The defendant’s contention that the trial court improperly *501interfered in his examination of witnesses and expressed hostility toward his counsel is unpreserved for appellate review (see People v Charleston, 56 NY2d 886; People v Fauntleroy, 258 AD2d 664). In any event, the trial court’s intervention was appropriate and did not deprive the defendant of a fair trial. It appropriately clarified the issues and precluded unnecessarily repetitive examination (see People v Moulton, 43 NY2d 944; People v Harrison, 151 AD2d 778).
The defendant’s contention that the trial court erroneously admitted hearsay testimony which improperly bolstered the undercover officer’s identification testimony is also unpreserved for appellate review (see People v West, 56 NY2d 662; People v Thompson, 203 AD2d 497). In any event, the challenged testimony did not constitute impermissible bolstering because it was offered for the relevant, nonhearsay purpose of establish-. ing the reasons behind the officer’s actions, and explaining the events which precipitated the defendant’s arrest (see People v Gray, 203 AD2d 587).
The defendant’s claim that he was improperly adjudicated a second felony offender is also unpreserved for appellate review (see People v Smith, 73 NY2d 961; People v Hamilton, 205 AD2d 706).

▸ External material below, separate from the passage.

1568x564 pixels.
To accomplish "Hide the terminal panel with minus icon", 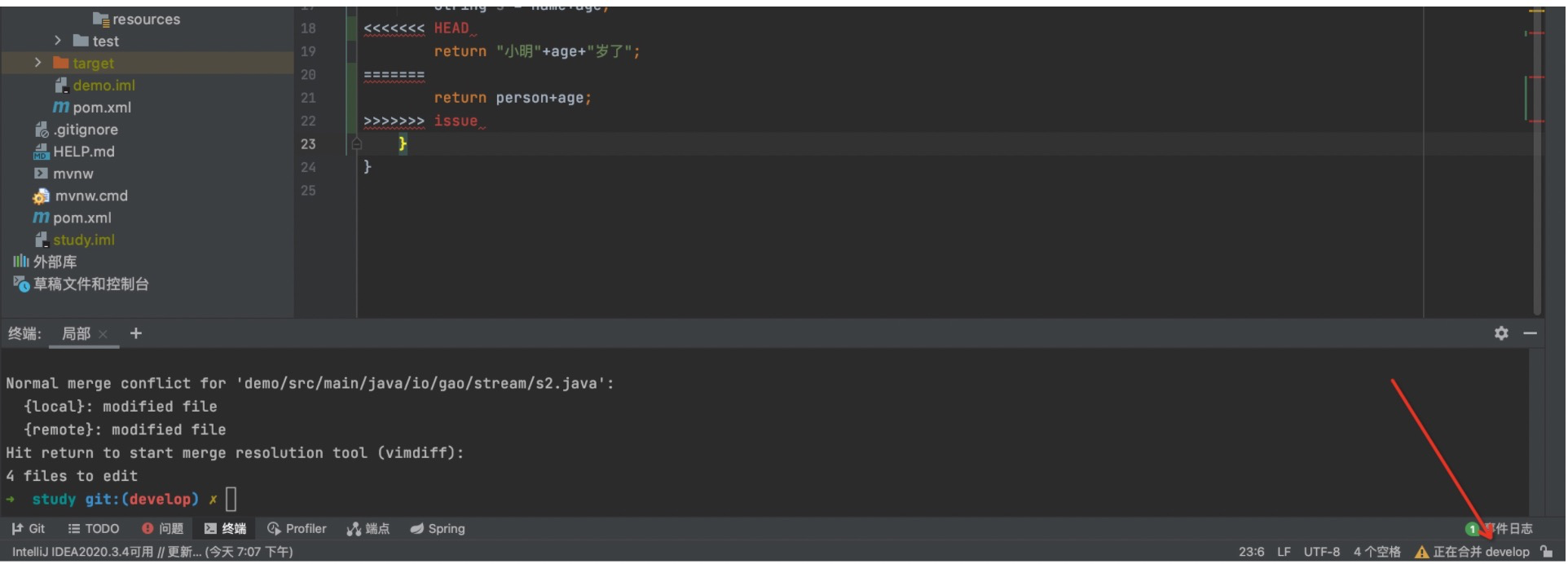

In any event, his felony conviction for criminal possession with intent to distribute cocaine under Virginia Code § 18.2-248 (A) is analogous to criminal possession of a controlled substance in the third degree under New York Penal Law § 220.16 (1) (see People v Lewis, 250 AD2d 479).
The sentence imposed was not excessive (see People v Suitte, 90 AD2d 80). Santucci, J.P., Altman, Florio and Feuerstein, JJ., concur.